The whole listing must be returned exactly, with no line missing.
** Opening EXTRACTED DATA block **
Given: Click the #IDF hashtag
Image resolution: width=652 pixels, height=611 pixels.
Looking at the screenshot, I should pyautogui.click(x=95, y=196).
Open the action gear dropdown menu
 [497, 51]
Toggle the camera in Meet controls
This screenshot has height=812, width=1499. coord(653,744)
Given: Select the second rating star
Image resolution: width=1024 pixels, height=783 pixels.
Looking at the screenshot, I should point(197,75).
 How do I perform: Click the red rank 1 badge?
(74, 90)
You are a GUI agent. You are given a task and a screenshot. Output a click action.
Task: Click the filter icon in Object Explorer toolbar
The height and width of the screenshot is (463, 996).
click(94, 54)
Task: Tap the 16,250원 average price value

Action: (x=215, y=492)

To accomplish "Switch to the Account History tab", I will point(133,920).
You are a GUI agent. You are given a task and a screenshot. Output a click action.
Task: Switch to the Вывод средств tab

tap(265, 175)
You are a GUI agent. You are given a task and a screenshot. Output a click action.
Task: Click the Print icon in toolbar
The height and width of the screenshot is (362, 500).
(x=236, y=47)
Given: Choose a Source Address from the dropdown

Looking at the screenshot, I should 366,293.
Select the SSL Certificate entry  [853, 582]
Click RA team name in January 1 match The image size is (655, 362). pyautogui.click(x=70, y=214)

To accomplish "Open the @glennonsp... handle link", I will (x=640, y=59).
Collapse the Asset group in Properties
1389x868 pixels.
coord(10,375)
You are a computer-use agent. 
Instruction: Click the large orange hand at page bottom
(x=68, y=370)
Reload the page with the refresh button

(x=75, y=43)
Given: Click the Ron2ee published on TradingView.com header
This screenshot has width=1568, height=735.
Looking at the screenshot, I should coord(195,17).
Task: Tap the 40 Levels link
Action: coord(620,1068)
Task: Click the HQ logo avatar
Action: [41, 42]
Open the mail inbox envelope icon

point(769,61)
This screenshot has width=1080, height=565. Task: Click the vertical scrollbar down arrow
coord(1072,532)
** Closing EXTRACTED DATA block **
EXERCISE RESPONSE ::
Given: Click the #IDF hashtag
Image resolution: width=652 pixels, height=611 pixels.
Looking at the screenshot, I should pyautogui.click(x=95, y=196).
Open the action gear dropdown menu
 [497, 51]
Toggle the camera in Meet controls
This screenshot has height=812, width=1499. coord(653,744)
Given: Select the second rating star
Image resolution: width=1024 pixels, height=783 pixels.
Looking at the screenshot, I should point(197,75).
 How do I perform: Click the red rank 1 badge?
(74, 90)
You are a GUI agent. You are given a task and a screenshot. Output a click action.
Task: Click the filter icon in Object Explorer toolbar
The height and width of the screenshot is (463, 996).
click(94, 54)
Task: Tap the 16,250원 average price value

Action: (x=215, y=492)

To accomplish "Switch to the Account History tab", I will point(133,920).
You are a GUI agent. You are given a task and a screenshot. Output a click action.
Task: Switch to the Вывод средств tab

tap(265, 175)
You are a GUI agent. You are given a task and a screenshot. Output a click action.
Task: Click the Print icon in toolbar
The height and width of the screenshot is (362, 500).
(x=236, y=47)
Given: Choose a Source Address from the dropdown

Looking at the screenshot, I should 366,293.
Select the SSL Certificate entry  [853, 582]
Click RA team name in January 1 match The image size is (655, 362). pyautogui.click(x=70, y=214)

To accomplish "Open the @glennonsp... handle link", I will (x=640, y=59).
Collapse the Asset group in Properties
1389x868 pixels.
coord(10,375)
You are a computer-use agent. 
Instruction: Click the large orange hand at page bottom
(x=68, y=370)
Reload the page with the refresh button

(x=75, y=43)
Given: Click the Ron2ee published on TradingView.com header
This screenshot has width=1568, height=735.
Looking at the screenshot, I should coord(195,17).
Task: Tap the 40 Levels link
Action: coord(620,1068)
Task: Click the HQ logo avatar
Action: [41, 42]
Open the mail inbox envelope icon

point(769,61)
This screenshot has width=1080, height=565. Task: Click the vertical scrollbar down arrow
coord(1072,532)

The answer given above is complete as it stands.